▶ **What you have to do**:
I need all of the entries printed exactly.
=== Records shown ===
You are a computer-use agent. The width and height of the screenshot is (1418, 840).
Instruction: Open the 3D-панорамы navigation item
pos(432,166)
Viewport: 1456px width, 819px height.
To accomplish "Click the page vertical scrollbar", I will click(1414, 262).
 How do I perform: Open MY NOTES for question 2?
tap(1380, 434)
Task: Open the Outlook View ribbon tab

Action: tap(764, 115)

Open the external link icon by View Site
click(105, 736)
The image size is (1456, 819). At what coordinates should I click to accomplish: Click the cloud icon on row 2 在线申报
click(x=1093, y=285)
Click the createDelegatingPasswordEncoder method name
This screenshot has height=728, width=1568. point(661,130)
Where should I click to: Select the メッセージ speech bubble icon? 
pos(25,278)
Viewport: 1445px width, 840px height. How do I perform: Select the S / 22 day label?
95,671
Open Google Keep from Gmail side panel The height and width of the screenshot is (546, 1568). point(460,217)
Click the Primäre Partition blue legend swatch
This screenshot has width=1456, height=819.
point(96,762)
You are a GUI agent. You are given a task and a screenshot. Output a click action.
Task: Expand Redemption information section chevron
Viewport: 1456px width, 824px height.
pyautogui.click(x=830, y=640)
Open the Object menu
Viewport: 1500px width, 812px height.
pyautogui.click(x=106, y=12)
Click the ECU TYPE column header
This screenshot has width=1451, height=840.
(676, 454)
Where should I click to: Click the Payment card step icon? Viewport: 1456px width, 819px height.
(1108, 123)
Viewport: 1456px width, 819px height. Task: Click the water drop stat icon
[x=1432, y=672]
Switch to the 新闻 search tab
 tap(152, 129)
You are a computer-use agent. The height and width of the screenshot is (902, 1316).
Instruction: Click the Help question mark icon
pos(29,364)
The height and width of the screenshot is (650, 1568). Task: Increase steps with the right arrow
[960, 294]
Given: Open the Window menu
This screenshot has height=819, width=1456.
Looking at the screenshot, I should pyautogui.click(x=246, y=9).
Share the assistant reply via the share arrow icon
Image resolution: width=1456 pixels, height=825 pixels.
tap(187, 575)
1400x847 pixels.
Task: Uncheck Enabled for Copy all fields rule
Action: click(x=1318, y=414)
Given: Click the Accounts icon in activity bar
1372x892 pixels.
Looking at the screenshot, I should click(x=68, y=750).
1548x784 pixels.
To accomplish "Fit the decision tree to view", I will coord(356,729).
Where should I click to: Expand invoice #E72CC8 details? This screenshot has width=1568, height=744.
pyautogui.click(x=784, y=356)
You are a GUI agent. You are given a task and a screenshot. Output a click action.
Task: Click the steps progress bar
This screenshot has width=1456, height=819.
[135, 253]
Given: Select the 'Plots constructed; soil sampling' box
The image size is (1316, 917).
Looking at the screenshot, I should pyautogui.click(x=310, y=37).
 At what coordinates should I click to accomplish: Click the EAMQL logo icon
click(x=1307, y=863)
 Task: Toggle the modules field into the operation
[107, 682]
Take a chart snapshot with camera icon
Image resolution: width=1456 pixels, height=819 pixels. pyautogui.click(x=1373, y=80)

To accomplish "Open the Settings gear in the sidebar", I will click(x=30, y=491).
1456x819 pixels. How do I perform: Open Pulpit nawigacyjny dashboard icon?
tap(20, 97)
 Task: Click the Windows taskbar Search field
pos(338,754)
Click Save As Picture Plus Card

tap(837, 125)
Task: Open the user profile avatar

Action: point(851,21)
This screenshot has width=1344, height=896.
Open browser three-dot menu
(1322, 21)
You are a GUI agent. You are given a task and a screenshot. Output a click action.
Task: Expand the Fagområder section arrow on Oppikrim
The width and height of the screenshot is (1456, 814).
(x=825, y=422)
===
▶ **Answer box**:
You are a computer-use agent. The width and height of the screenshot is (1418, 840).
Instruction: Open the 3D-панорамы navigation item
pos(432,166)
Viewport: 1456px width, 819px height.
To accomplish "Click the page vertical scrollbar", I will click(1414, 262).
 How do I perform: Open MY NOTES for question 2?
tap(1380, 434)
Task: Open the Outlook View ribbon tab

Action: tap(764, 115)

Open the external link icon by View Site
click(105, 736)
The image size is (1456, 819). At what coordinates should I click to accomplish: Click the cloud icon on row 2 在线申报
click(x=1093, y=285)
Click the createDelegatingPasswordEncoder method name
This screenshot has height=728, width=1568. point(661,130)
Where should I click to: Select the メッセージ speech bubble icon? 
pos(25,278)
Viewport: 1445px width, 840px height. How do I perform: Select the S / 22 day label?
95,671
Open Google Keep from Gmail side panel The height and width of the screenshot is (546, 1568). point(460,217)
Click the Primäre Partition blue legend swatch
This screenshot has width=1456, height=819.
point(96,762)
You are a GUI agent. You are given a task and a screenshot. Output a click action.
Task: Expand Redemption information section chevron
Viewport: 1456px width, 824px height.
pyautogui.click(x=830, y=640)
Open the Object menu
Viewport: 1500px width, 812px height.
pyautogui.click(x=106, y=12)
Click the ECU TYPE column header
This screenshot has width=1451, height=840.
(676, 454)
Where should I click to: Click the Payment card step icon? Viewport: 1456px width, 819px height.
(1108, 123)
Viewport: 1456px width, 819px height. Task: Click the water drop stat icon
[x=1432, y=672]
Switch to the 新闻 search tab
 tap(152, 129)
You are a computer-use agent. The height and width of the screenshot is (902, 1316).
Instruction: Click the Help question mark icon
pos(29,364)
The height and width of the screenshot is (650, 1568). Task: Increase steps with the right arrow
[960, 294]
Given: Open the Window menu
This screenshot has height=819, width=1456.
Looking at the screenshot, I should pyautogui.click(x=246, y=9).
Share the assistant reply via the share arrow icon
Image resolution: width=1456 pixels, height=825 pixels.
tap(187, 575)
1400x847 pixels.
Task: Uncheck Enabled for Copy all fields rule
Action: click(x=1318, y=414)
Given: Click the Accounts icon in activity bar
1372x892 pixels.
Looking at the screenshot, I should click(x=68, y=750).
1548x784 pixels.
To accomplish "Fit the decision tree to view", I will coord(356,729).
Where should I click to: Expand invoice #E72CC8 details? This screenshot has width=1568, height=744.
pyautogui.click(x=784, y=356)
You are a GUI agent. You are given a task and a screenshot. Output a click action.
Task: Click the steps progress bar
This screenshot has width=1456, height=819.
[135, 253]
Given: Select the 'Plots constructed; soil sampling' box
The image size is (1316, 917).
Looking at the screenshot, I should pyautogui.click(x=310, y=37).
 At what coordinates should I click to accomplish: Click the EAMQL logo icon
click(x=1307, y=863)
 Task: Toggle the modules field into the operation
[107, 682]
Take a chart snapshot with camera icon
Image resolution: width=1456 pixels, height=819 pixels. pyautogui.click(x=1373, y=80)

To accomplish "Open the Settings gear in the sidebar", I will click(x=30, y=491).
1456x819 pixels. How do I perform: Open Pulpit nawigacyjny dashboard icon?
tap(20, 97)
 Task: Click the Windows taskbar Search field
pos(338,754)
Click Save As Picture Plus Card

tap(837, 125)
Task: Open the user profile avatar

Action: point(851,21)
This screenshot has width=1344, height=896.
Open browser three-dot menu
(1322, 21)
You are a GUI agent. You are given a task and a screenshot. Output a click action.
Task: Expand the Fagområder section arrow on Oppikrim
The width and height of the screenshot is (1456, 814).
(x=825, y=422)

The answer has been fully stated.